Moreover, the ‘Reformed’ Archbishop of Canterbury, Cranmer, says, in his preface to the Bible of 1540: ‘The Holy Bible was translated and read in the Saxon tongue, which at that time was our mother tongue, whereof there remaineth yet divers copies found in old Abbeys, of such antique manner of writing and speaking that few men now being able to read and understand them. And when this language waxed old and out of common use, because folks should not lack the fruit of reading, it was again translated into the newer language, whereof yet also many copies remain and be daily found.’
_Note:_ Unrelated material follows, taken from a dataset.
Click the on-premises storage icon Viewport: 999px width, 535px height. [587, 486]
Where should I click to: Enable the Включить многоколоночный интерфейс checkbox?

Again, Foxe, a man that Protestants trust [Graham is referring to John Foxe who wrote the book now popularly known as Foxe's Book of Martyrs--a book, in its original, that highlighted, most especially, all the Protestant "worthies" of the Reformational era who died at the hands of Catholics--JAH], says: ‘If histories be well examined, we shall find, both before the Conquest and after, as well before John Wycliffe was born as since, the whole body of Scripture by sundry men translated into our country tongue.’

‘But as of the earlier period, so of this, there are none but fragmentary remains, the "many copies" which remained when Cranmer wrote in 1540 having doubtless disappeared in the vast and ruthless destruction of libraries which took place within a few years after that date.’ --These last words are from the pen of Rev. J. H. Blunt, a Protestant author, in his History of the English Bible; and another Anglican dignitary, Dean Hook, tells us that ‘long before Wycliff’s time there had been translator’s of the Holy Writ.’

One more authority on the Protestant side, and I have done: it is Mr. Karl Pearson (Academy, August, 1885), who says: ‘The Catholic Church has quite enough to answer for, but in the 15th century it certainly did not hold back the Bible from the folk: and it gave them in the vernacular (i.e. their own tongue) a long series of devotional works which for language and religious sentiment have never been surpassed.’

So why did anyone begin to suggest that John Wycliffe was "first"? Perhaps he was first in producing an unauthorized English translation?